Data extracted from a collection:
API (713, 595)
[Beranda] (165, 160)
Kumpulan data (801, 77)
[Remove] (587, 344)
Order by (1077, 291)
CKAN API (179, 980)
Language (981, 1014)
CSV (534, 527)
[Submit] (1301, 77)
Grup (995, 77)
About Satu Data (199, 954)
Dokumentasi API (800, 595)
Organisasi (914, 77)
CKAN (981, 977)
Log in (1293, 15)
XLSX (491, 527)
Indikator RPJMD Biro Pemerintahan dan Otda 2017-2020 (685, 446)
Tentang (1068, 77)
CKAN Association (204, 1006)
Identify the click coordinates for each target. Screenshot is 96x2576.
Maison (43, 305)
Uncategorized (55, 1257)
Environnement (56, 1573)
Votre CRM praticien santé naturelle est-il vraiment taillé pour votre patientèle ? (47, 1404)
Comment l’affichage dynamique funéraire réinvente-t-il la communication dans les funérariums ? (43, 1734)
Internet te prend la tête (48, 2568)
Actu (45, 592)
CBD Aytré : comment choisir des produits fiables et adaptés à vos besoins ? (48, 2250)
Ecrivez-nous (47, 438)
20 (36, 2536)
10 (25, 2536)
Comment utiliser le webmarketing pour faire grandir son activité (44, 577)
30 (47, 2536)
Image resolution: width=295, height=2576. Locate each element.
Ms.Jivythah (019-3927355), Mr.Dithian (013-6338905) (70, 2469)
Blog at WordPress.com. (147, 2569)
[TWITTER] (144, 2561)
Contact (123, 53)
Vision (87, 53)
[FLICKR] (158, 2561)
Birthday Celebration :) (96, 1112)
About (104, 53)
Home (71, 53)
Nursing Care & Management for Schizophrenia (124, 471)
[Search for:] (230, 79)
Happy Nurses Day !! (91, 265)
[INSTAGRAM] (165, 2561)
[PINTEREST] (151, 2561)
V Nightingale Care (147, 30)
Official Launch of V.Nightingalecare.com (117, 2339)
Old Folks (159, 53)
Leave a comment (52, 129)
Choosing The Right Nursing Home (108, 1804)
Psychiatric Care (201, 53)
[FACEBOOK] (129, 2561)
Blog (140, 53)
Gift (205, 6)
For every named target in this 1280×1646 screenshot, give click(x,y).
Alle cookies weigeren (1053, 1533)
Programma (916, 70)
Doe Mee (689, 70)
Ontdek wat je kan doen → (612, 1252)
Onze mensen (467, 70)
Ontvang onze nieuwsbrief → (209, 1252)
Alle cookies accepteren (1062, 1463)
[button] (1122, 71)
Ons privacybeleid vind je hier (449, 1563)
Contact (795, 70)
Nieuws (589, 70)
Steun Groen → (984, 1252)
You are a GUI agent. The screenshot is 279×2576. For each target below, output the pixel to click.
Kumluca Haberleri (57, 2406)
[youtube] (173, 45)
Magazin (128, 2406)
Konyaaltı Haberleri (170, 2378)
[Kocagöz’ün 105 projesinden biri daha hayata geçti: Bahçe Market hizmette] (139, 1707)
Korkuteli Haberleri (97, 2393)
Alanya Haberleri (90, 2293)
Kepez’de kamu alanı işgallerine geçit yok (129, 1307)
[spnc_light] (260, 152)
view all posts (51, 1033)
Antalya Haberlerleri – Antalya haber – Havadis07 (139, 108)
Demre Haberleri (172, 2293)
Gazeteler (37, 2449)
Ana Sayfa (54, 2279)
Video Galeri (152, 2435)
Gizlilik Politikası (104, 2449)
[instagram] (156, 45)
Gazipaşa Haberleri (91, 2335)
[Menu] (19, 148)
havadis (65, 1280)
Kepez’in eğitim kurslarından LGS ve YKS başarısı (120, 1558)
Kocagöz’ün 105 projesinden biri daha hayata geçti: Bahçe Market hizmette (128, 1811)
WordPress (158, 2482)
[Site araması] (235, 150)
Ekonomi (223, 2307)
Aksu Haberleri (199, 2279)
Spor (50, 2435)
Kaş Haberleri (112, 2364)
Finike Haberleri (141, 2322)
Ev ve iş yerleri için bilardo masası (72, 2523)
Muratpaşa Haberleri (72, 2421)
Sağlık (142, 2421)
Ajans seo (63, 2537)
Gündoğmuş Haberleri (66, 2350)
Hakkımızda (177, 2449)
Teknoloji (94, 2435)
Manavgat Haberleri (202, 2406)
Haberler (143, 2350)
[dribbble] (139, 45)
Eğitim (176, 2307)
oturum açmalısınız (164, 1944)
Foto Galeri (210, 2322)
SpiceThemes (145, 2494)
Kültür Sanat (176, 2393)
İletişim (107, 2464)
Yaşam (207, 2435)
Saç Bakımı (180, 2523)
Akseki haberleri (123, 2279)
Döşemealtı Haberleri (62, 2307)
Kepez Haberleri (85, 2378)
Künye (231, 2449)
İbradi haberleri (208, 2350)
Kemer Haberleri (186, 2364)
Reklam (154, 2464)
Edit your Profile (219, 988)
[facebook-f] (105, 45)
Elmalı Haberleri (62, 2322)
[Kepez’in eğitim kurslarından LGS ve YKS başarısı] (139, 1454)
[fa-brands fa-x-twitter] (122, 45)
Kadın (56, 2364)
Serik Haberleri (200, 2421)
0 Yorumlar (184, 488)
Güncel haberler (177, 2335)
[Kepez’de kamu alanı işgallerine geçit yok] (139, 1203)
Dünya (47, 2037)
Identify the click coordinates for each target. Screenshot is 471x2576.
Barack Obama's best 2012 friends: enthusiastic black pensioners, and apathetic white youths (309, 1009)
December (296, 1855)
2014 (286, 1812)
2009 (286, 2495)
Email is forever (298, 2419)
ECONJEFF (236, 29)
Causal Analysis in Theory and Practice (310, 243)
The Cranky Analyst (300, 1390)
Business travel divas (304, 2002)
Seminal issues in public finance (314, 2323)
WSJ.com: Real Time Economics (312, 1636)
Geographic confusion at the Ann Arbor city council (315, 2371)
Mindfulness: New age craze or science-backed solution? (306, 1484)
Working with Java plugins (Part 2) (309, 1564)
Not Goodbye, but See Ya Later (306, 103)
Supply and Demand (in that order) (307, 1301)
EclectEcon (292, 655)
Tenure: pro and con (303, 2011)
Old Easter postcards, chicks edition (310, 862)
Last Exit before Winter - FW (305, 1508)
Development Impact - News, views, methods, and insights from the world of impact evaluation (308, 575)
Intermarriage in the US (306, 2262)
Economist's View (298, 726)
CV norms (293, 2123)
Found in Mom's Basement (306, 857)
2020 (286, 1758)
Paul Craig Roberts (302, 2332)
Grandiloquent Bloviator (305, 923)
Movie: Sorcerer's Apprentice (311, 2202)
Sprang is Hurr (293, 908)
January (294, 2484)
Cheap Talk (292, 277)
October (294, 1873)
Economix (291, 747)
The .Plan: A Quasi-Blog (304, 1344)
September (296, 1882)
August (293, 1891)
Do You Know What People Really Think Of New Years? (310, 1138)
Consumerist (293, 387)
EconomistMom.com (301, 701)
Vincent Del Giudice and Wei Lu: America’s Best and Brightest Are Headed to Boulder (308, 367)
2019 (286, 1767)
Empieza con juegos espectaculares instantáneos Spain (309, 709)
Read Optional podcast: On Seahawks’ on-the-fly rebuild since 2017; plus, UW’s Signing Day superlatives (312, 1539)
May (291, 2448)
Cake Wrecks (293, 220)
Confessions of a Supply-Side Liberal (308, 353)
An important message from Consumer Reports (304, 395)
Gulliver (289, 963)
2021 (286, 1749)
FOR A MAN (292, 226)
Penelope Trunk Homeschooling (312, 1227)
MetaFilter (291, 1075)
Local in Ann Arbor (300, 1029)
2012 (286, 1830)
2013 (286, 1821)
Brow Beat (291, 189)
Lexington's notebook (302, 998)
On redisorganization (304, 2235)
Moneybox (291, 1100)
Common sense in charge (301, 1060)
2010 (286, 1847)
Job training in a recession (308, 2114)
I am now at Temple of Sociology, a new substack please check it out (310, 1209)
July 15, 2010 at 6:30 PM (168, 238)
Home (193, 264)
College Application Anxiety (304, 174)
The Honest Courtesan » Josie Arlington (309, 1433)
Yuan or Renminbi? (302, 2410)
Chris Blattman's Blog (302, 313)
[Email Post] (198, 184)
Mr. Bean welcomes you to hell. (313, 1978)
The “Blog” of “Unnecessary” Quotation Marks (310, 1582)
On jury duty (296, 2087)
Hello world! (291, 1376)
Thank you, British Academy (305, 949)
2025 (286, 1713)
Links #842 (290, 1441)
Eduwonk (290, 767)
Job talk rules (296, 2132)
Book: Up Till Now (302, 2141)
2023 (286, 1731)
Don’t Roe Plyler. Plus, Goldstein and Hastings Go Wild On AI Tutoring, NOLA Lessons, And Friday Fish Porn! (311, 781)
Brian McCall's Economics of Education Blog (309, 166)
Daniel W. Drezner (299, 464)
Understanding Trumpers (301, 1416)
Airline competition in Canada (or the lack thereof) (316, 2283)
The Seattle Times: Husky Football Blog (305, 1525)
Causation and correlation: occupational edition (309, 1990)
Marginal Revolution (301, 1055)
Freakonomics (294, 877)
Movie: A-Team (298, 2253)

Task description - Using the records above, repeat exactly the lines from the first one through the line with "CBD Aytré : comment".

Task answer -
API (713, 595)
[Beranda] (165, 160)
Kumpulan data (801, 77)
[Remove] (587, 344)
Order by (1077, 291)
CKAN API (179, 980)
Language (981, 1014)
CSV (534, 527)
[Submit] (1301, 77)
Grup (995, 77)
About Satu Data (199, 954)
Dokumentasi API (800, 595)
Organisasi (914, 77)
CKAN (981, 977)
Log in (1293, 15)
XLSX (491, 527)
Indikator RPJMD Biro Pemerintahan dan Otda 2017-2020 (685, 446)
Tentang (1068, 77)
CKAN Association (204, 1006)
Identify the click coordinates for each target. Screenshot is 96x2576.
Maison (43, 305)
Uncategorized (55, 1257)
Environnement (56, 1573)
Votre CRM praticien santé naturelle est-il vraiment taillé pour votre patientèle ? (47, 1404)
Comment l’affichage dynamique funéraire réinvente-t-il la communication dans les funérariums ? (43, 1734)
Internet te prend la tête (48, 2568)
Actu (45, 592)
CBD Aytré : comment choisir des produits fiables et adaptés à vos besoins ? (48, 2250)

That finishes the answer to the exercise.